- **RECORDED DATA**:
⟨
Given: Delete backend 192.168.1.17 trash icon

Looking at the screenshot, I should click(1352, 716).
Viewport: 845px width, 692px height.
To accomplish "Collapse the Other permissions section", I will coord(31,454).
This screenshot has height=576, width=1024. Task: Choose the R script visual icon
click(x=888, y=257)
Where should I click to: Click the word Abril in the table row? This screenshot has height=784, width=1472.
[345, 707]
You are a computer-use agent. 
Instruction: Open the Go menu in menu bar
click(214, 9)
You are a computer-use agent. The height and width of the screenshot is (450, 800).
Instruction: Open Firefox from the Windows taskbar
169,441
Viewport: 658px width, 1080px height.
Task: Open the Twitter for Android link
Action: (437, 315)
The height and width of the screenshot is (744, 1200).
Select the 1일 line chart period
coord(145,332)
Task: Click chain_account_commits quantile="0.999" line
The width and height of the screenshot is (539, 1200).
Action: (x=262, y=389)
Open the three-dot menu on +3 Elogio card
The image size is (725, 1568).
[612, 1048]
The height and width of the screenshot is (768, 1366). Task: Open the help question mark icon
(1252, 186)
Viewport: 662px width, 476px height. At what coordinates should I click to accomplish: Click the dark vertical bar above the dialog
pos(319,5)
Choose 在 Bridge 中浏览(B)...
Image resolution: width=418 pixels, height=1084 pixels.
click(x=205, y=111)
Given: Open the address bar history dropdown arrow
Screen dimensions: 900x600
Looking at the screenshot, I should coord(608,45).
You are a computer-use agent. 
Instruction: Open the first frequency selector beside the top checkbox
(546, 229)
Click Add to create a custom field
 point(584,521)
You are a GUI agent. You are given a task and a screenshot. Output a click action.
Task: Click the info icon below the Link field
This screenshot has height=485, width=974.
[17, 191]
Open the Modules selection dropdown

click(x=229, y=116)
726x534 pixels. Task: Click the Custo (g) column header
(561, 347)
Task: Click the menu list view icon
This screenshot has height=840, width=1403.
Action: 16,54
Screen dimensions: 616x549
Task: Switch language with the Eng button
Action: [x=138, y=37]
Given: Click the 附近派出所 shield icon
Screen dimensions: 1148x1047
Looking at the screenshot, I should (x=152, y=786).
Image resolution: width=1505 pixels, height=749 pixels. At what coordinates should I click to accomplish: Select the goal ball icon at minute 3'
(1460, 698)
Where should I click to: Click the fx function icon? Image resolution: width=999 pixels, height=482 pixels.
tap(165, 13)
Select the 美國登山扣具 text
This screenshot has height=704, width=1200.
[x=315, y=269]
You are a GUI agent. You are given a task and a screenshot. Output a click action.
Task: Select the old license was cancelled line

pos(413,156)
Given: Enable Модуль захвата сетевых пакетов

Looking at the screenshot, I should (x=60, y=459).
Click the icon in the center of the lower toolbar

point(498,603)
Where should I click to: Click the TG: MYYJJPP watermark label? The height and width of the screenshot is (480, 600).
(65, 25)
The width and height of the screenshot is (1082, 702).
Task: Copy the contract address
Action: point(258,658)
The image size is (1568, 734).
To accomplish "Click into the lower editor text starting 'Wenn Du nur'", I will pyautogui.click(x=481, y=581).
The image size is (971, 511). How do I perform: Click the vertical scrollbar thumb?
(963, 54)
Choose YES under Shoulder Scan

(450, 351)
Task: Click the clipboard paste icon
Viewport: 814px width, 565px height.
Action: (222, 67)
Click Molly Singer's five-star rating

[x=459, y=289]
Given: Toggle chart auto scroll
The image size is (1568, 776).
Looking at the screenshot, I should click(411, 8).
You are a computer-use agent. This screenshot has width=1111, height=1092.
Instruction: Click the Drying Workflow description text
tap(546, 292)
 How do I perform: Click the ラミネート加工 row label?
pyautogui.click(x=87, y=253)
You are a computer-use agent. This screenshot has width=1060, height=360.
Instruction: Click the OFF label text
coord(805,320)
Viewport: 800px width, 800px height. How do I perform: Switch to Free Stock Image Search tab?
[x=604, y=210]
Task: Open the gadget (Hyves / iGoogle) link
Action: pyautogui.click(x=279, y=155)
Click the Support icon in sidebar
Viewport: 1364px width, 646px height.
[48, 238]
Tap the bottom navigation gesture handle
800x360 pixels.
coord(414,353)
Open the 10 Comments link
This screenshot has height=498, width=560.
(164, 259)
⟩
- **YOUR ASSIGNMENT**: Once you find the line with "You are a computer-use agent. The" above, print it and every line after it up to and including the line with "The height and width of the screenshot is (744, 1200).", exactly as written and nothing else.

- **TASK RESPONSE**:
You are a computer-use agent. The height and width of the screenshot is (450, 800).
Instruction: Open Firefox from the Windows taskbar
169,441
Viewport: 658px width, 1080px height.
Task: Open the Twitter for Android link
Action: (437, 315)
The height and width of the screenshot is (744, 1200).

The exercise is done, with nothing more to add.